I need to fetch particular function and its body as a text from the javascript file and print that function as an output using C#. I need to give function name and js file as an input parameter. I tried using regex but couldnt achieved the desired result. Here is the code of regex.

public void getFunction(string jstext, string functionname)
{
    Regex regex = new Regex(@"function\s+" + functionname + @"\s*\(.*\)\s*\{");
    Match match = regex.Match(jstext);
}

Is there any other way I can do this?

Alessio Cantarella
  • 5,077
  • 3
  • 27
  • 34
  • I don't think you'll find javascript to be *regular* enough. I can't think of a way to do this without keeping track of the number of opened and closed brackets, but then you'll also need to take into account if an unmatched `}` appears within a string or a javascript regex. Unless you're willing to make heaps of assumptions about the function, you should probably look into [existing javascript parsers for .net](http://stackoverflow.com/questions/14355910/javascript-parser-and-analyzer-in-c-sharp-net-4-5). – David Hedlund Sep 21 '16 at 09:07
  • define: `couldnt achieved the desired result.` – Jamiec Sep 21 '16 at 09:07
  • Do you need to support functions like `var functionName = function(x) { ... }`? What about `window['function' + name] = function(x) { ... }`? – David Hedlund Sep 21 '16 at 09:09
  • not to mention `(function(x) { ... })("foo")` - ie, IIFE – Jamiec Sep 21 '16 at 09:11
  • I assumed anonymous functions were off the table as `getFunction` accepts a function name. – David Hedlund Sep 21 '16 at 09:12
  • 1
    ok then - `var myFunc = (function(x){ return function() { ... })("foo");` is a named function `myFunc` but you wont find it with anything like the regex above;) – Jamiec Sep 21 '16 at 09:13
  • No just need to find like function setMyName(x) { .... } or may be with no parameters function setMyName() { .... } – hassaan afridi Sep 21 '16 at 09:15
  • `function (\w+).*?\{(.*)\}` works for me. – ThePerplexedOne Sep 21 '16 at 09:16
  • @ThePerplexedOne it doesnt work! – hassaan afridi Sep 21 '16 at 09:23
  • @hassaanafridi Set the modifier to singleline. – ThePerplexedOne Sep 21 '16 at 09:24
  • @ThePerplexedOne: How is your expression supposed to know which `}` terminates the function? – David Hedlund Sep 21 '16 at 12:30

1 Answers1

1

This answer is based on the assumption which you provide in comments, that the C# function needs only to find function declarations, and not any form of function expressions.
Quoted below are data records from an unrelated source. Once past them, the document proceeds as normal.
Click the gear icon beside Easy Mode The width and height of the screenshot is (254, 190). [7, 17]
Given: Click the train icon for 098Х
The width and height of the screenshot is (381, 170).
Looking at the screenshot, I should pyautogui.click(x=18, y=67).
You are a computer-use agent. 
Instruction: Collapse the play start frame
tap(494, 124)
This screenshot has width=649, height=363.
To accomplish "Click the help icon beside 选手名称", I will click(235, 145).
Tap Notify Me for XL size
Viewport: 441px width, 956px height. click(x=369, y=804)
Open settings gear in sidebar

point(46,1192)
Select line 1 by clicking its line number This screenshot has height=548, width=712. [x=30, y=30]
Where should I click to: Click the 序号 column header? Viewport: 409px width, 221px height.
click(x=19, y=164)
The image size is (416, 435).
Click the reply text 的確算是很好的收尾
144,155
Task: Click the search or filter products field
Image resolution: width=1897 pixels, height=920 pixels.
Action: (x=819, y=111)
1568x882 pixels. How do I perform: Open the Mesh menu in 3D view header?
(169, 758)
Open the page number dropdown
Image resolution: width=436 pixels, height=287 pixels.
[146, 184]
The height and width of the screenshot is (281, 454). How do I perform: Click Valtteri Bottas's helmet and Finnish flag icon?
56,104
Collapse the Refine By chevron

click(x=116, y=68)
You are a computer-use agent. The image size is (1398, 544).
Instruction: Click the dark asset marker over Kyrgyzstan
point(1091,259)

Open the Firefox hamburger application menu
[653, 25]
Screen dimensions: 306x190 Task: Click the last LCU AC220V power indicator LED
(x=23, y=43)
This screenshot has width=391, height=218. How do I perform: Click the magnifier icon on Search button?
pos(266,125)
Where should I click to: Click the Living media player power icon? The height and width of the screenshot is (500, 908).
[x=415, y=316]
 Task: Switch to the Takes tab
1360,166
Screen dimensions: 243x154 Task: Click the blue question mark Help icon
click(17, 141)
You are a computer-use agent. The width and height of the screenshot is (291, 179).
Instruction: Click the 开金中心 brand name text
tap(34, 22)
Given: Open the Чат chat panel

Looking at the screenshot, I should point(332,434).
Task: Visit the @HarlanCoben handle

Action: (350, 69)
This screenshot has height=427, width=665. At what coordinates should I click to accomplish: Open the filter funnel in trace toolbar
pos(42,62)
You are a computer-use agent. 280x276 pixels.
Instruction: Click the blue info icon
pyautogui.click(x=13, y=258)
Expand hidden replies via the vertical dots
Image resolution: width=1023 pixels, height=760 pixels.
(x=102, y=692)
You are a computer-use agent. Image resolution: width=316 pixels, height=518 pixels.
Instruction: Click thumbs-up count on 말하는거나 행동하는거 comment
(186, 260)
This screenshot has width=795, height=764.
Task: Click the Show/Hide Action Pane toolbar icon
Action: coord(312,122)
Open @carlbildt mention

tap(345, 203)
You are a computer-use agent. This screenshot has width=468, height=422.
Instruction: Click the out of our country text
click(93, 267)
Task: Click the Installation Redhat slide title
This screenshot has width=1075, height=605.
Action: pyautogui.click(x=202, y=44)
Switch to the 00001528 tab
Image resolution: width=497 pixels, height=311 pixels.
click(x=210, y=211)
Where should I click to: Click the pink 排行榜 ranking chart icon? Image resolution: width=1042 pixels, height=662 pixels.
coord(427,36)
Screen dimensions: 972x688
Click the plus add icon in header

As I point out in comments, javascript is too complex to be efficiently expressed in a regular expression. The only way to know you've reached the end of the function is when the brackets all match up, and given that, you still need to take escape characters, comments, and strings into account.

The only way I can think of to achieve this, is to actually iterate through every single character, from the start of your function body, until the brackets match up, and keep track of anything odd that comes along.

Such a solution is never going to be very pretty. I've pieced together an example of how it might work, but knowing how javascript is riddled with little quirks and pitfalls, I am convinced there are many corner cases not considered here. I'm also sure it could be made a bit tidier.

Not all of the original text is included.